Raffaele Coscia

Personal information
- Date of birth: 25 March 1983 (age 43)
- Place of birth: Salerno, Italy
- Height: 1.80 m (5 ft 11 in)
- Position: Goalkeeper

Youth career
- Salernitana

Senior career*
- Years: Team / Apps / (Gls)
- 2002–2005: Roma / 0 / (0)
- 2002–2003: → Tivoli (loan) / 2 / (0)
- 2005–2007: Melfi / 8 / (0)
- 2007: Manfredonia / 0 / (0)
- 2008–2009: Foggia / 0 / (0)
- 2009–2010: Battipagliese / 20 / (0)
- 2010–2011: Sapri / 28 / (0)
- Total:  / 58 / (0)

= Raffaele Coscia =

Italian footballer

Raffaele Coscia (born 25 March 1983) is a former Italian professional footballer.

==Biography==

===Youth career & false accounting scandal===
Born in Salerno, Coscia started his career at hometown club Salernitana. On 28 June 2002, few days before the end of 2001-02 fiscal year, along with youth team team-mate Giuseppe Coppola were exchanged to Roma in co-ownership deal (50% rights), for €4M, but in terms of Simone Casavola and keeper Matteo Napoli's 50% registration rights (co-ownership deal), also from Roma's Primavera youth team. Made a lurid "gain" from selling a youth player. That month Roma also did similar deal with other teams, and created a nominal profit of €55 million, but almost all gained from exchange deal and as registration rights of youth players from other teams. AS Roma was finally fined €60,000 by Criminal Court of Rome on 30 October 2007 for irregularity on youth player transfers.

===Football career===
Coscia was immediately loaned to Tivoli after signed a 3-year contract. He failed to play regularly and de facto without a club in next 2 seasons in although under contract with A.S. Roma. In June 2004, Roma gave up the remain rights of Casavola and Napoli to Salernitana for free (which had nominal value of €4M), and Salernitana sold the remain 50% rights to Coppola and Coscia for €80,000.

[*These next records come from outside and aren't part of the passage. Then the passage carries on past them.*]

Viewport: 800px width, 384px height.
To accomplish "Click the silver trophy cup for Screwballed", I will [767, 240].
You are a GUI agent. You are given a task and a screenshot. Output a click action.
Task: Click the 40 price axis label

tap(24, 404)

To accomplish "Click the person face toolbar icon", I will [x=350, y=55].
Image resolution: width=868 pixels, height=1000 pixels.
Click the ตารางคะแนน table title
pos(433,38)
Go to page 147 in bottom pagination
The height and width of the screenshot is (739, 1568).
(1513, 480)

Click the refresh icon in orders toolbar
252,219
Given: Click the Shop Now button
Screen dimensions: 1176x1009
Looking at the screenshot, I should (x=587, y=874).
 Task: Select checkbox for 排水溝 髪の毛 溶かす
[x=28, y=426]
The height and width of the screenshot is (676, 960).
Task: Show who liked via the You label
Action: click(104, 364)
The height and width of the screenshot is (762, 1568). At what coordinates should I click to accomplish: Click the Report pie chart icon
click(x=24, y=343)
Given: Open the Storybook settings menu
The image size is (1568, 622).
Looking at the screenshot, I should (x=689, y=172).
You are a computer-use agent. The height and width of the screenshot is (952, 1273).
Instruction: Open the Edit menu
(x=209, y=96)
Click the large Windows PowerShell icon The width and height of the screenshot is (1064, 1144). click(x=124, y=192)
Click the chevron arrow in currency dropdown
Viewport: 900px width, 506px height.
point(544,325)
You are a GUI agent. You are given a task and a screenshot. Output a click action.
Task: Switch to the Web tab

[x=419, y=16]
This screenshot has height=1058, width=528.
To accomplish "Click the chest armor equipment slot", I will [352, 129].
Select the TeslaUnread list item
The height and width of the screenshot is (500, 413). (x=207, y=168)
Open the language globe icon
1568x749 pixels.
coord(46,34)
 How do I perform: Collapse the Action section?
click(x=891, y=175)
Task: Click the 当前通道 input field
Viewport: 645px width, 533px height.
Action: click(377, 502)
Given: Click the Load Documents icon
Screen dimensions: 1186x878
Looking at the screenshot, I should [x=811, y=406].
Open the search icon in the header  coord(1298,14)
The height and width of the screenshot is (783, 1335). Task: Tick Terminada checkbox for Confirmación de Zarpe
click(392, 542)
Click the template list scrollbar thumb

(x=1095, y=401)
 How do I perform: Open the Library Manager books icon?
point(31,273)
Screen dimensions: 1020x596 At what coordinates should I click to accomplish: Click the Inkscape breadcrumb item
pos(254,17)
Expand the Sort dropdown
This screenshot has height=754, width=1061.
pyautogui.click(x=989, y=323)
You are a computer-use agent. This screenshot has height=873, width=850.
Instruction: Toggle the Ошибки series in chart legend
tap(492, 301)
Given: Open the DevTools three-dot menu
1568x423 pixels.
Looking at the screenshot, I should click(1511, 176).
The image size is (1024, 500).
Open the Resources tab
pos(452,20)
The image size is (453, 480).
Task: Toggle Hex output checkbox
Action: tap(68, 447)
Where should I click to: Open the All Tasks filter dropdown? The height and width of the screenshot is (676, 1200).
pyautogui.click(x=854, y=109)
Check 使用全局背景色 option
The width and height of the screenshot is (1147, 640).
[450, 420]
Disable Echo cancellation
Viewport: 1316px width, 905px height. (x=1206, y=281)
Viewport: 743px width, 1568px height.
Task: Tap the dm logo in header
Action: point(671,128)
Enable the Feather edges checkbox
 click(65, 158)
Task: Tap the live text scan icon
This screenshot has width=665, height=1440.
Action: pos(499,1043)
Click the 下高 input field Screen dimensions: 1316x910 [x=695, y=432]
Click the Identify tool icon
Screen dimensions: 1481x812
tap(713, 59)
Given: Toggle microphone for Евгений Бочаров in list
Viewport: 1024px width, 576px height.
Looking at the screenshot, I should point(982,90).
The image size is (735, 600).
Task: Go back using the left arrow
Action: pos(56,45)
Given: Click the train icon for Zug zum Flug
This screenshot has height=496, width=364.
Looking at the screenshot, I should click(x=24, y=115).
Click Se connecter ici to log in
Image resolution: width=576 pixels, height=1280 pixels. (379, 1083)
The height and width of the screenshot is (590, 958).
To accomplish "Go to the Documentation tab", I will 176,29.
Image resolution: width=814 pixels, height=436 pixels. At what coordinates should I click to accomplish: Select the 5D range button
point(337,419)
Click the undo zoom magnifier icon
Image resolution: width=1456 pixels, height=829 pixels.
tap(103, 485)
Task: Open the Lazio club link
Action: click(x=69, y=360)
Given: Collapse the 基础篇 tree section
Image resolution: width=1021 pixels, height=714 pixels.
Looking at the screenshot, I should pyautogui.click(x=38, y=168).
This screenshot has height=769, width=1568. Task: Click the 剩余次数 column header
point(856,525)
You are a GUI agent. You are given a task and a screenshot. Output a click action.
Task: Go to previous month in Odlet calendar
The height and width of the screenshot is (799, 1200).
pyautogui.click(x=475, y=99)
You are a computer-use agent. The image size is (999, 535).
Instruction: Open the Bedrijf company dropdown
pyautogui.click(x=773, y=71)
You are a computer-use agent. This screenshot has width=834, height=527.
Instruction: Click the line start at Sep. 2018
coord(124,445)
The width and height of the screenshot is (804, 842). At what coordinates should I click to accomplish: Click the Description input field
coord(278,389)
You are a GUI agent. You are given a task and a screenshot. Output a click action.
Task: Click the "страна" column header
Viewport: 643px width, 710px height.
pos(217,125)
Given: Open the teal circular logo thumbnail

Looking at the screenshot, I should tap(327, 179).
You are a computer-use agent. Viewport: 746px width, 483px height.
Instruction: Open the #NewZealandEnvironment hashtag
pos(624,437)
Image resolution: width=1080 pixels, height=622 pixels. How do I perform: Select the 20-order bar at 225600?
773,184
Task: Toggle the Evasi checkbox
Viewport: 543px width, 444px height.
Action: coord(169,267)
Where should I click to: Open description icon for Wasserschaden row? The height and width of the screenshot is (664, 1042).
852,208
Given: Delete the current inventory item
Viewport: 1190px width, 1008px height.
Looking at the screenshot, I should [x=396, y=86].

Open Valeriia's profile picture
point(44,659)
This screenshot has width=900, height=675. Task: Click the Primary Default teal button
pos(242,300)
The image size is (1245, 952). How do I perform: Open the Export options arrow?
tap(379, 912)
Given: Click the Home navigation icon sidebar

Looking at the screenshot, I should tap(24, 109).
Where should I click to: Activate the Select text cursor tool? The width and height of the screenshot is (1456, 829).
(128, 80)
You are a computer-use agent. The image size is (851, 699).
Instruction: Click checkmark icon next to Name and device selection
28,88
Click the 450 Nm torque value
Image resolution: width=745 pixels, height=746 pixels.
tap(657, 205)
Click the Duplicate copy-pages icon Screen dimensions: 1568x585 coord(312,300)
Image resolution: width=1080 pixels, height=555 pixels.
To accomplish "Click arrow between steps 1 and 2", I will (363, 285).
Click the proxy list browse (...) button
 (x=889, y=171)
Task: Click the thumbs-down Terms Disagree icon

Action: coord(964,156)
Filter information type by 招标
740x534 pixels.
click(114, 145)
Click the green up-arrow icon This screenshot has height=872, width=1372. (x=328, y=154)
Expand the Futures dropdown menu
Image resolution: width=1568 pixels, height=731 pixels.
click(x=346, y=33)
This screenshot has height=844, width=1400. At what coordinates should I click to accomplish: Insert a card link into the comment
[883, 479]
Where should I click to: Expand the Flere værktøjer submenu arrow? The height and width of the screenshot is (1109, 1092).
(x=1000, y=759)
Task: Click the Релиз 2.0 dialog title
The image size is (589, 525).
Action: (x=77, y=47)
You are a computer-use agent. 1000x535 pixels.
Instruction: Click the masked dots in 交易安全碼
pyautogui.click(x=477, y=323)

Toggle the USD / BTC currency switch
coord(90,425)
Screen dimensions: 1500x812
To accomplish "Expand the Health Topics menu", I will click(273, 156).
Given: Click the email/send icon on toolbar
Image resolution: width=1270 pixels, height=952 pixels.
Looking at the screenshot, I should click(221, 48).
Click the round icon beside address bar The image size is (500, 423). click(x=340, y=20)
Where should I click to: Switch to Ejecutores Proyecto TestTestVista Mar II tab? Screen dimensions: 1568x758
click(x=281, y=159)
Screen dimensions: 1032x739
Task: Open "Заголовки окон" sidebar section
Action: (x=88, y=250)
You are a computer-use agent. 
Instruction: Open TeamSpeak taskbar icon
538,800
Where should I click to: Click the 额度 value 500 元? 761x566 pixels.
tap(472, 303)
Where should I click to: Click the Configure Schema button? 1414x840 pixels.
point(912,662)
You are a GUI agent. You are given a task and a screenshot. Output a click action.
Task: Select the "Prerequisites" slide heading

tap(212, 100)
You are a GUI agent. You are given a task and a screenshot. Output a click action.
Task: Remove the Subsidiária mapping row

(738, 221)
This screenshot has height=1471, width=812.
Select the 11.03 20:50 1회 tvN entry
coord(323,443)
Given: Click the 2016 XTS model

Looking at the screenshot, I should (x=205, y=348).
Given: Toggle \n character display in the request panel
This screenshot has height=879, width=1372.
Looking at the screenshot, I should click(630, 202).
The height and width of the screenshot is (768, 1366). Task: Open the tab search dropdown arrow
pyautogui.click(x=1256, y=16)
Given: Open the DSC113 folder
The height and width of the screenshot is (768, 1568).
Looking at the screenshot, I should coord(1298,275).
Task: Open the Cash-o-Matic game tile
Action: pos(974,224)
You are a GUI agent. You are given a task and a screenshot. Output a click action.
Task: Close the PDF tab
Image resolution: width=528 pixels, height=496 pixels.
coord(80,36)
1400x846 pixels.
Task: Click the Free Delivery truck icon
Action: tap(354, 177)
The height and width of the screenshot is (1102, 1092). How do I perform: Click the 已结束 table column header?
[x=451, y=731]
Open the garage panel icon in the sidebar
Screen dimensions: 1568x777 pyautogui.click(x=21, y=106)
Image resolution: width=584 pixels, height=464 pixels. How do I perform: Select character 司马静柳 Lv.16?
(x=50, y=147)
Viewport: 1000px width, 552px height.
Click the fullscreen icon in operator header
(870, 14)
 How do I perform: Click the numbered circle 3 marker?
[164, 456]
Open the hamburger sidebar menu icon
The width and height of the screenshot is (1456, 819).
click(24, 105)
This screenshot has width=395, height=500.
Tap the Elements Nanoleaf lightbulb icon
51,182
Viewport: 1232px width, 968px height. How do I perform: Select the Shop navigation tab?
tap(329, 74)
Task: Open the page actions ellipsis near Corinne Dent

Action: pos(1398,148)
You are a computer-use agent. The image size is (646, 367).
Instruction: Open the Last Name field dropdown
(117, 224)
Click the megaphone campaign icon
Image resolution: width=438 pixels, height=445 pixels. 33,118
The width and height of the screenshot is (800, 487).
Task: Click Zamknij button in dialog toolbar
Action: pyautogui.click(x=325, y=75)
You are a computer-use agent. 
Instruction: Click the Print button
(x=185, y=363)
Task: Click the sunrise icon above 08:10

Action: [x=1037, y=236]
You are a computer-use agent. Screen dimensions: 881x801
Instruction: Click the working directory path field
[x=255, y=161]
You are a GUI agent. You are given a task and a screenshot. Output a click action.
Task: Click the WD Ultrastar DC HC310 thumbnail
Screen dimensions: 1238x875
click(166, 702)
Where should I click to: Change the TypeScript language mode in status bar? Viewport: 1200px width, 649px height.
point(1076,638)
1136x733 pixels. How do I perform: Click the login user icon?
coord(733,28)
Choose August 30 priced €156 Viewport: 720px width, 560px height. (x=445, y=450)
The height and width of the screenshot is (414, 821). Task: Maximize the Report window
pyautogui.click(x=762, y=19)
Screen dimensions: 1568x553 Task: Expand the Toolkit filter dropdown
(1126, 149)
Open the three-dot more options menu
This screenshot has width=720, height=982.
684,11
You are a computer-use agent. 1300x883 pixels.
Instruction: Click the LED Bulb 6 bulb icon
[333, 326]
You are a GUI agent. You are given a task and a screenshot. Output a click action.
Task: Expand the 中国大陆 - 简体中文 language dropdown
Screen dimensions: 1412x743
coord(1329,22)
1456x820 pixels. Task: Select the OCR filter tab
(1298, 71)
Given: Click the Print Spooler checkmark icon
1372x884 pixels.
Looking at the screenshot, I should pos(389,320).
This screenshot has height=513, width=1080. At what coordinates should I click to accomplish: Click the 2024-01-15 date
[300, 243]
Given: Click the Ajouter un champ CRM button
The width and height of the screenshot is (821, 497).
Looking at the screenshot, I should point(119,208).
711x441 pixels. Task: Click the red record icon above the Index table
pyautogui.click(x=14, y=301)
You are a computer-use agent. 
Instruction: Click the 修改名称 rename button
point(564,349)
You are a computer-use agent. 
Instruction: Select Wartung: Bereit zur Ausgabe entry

In summer 2005, Coscia joined Serie C2 side Melfi. In the second season, he competed with Valerio Curci for first choice position, ahead Luca Redaelli who played the opening match. In January 2007, he was exchanged with Matteo Apuzzo and Redaelli regained as first choice. At Manfredonia, he played as Massimo Marconato's backup along with Luigi Sassanelli the first choice at first half of the season.

In July 2008, he was signed by Foggia, as Nicolás Suárez Bremec's backup along with Damiano Milan and Massimo Zappino. Since then he played in regional leagues.

===International career===
Coscia was call-up to Italy U18 and U20 (the feeder team of Italy U19 and Italy U21 respectively) but did not play.